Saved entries
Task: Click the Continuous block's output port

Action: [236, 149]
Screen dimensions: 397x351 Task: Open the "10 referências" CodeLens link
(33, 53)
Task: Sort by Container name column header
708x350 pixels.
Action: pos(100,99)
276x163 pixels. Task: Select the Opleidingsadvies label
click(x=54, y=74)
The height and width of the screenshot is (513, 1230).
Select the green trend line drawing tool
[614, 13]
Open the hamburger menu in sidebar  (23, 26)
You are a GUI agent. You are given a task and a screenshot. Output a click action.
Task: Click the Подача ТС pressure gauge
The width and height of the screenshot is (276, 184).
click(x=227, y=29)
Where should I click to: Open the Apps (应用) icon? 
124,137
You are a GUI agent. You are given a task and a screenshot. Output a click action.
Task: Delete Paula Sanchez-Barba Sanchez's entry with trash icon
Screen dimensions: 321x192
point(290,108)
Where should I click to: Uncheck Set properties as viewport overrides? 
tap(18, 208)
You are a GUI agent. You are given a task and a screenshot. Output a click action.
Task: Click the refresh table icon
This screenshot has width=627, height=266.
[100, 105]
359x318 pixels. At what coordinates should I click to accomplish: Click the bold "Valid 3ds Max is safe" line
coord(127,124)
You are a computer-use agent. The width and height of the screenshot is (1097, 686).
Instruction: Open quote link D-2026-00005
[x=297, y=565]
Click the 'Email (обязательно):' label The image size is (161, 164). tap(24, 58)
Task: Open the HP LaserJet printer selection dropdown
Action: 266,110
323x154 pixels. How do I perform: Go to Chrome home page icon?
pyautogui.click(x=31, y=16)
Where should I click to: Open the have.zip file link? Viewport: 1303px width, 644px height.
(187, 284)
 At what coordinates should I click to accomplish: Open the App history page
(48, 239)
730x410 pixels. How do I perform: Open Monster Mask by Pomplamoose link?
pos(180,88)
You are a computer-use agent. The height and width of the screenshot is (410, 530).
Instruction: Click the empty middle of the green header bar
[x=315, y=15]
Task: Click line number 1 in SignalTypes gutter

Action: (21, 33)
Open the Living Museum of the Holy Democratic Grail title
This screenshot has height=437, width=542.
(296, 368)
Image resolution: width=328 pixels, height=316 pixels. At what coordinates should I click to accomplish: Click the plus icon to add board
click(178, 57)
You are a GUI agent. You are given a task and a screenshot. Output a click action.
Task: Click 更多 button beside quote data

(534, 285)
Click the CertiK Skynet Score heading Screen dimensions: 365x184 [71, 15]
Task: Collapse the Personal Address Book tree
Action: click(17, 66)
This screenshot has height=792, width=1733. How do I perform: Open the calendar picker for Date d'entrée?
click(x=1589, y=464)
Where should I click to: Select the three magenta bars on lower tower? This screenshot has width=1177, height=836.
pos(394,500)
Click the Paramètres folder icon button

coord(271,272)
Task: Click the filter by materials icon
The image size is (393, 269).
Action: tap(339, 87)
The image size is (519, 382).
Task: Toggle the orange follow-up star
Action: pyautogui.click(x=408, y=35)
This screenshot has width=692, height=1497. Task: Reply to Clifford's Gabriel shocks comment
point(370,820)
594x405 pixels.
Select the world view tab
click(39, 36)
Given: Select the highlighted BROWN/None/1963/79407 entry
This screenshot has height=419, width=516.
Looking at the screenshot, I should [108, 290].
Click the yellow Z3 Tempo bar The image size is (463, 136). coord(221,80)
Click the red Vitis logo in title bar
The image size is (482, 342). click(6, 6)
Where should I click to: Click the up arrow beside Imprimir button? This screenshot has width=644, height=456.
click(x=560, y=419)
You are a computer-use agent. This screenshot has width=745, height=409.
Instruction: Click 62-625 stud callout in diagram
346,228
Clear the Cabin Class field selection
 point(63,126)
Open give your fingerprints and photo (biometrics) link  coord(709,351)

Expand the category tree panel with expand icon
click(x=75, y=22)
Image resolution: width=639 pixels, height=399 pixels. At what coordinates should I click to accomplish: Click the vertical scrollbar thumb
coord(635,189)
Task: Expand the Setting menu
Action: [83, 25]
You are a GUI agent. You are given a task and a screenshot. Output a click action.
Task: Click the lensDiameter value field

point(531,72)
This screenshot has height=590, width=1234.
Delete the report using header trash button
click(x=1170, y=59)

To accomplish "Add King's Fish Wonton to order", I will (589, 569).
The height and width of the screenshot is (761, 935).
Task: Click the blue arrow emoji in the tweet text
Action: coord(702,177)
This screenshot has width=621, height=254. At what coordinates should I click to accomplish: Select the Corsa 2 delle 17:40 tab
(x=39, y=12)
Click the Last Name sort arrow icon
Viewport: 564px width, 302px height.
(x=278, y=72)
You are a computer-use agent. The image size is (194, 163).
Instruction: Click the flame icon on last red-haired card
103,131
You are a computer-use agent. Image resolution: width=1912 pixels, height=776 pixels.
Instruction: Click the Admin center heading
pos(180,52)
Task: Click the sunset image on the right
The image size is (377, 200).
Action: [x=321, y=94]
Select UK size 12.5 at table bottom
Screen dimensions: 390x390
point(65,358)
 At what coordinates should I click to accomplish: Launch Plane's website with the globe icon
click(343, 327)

**YOUR INSTRUCTIONS**
The required output is every line above from the one with "Clear the Cabin Class field selection" down to the one with "Task: Click the sunset image on the right", restated word for word, ends included.

**PROBLEM SOLUTION**
Clear the Cabin Class field selection
 point(63,126)
Open give your fingerprints and photo (biometrics) link  coord(709,351)

Expand the category tree panel with expand icon
click(x=75, y=22)
Image resolution: width=639 pixels, height=399 pixels. At what coordinates should I click to accomplish: Click the vertical scrollbar thumb
coord(635,189)
Task: Expand the Setting menu
Action: [83, 25]
You are a GUI agent. You are given a task and a screenshot. Output a click action.
Task: Click the lensDiameter value field

point(531,72)
This screenshot has height=590, width=1234.
Delete the report using header trash button
click(x=1170, y=59)

To accomplish "Add King's Fish Wonton to order", I will (589, 569).
The height and width of the screenshot is (761, 935).
Task: Click the blue arrow emoji in the tweet text
Action: coord(702,177)
This screenshot has width=621, height=254. At what coordinates should I click to accomplish: Select the Corsa 2 delle 17:40 tab
(x=39, y=12)
Click the Last Name sort arrow icon
Viewport: 564px width, 302px height.
(x=278, y=72)
You are a computer-use agent. The image size is (194, 163).
Instruction: Click the flame icon on last red-haired card
103,131
You are a computer-use agent. Image resolution: width=1912 pixels, height=776 pixels.
Instruction: Click the Admin center heading
pos(180,52)
Task: Click the sunset image on the right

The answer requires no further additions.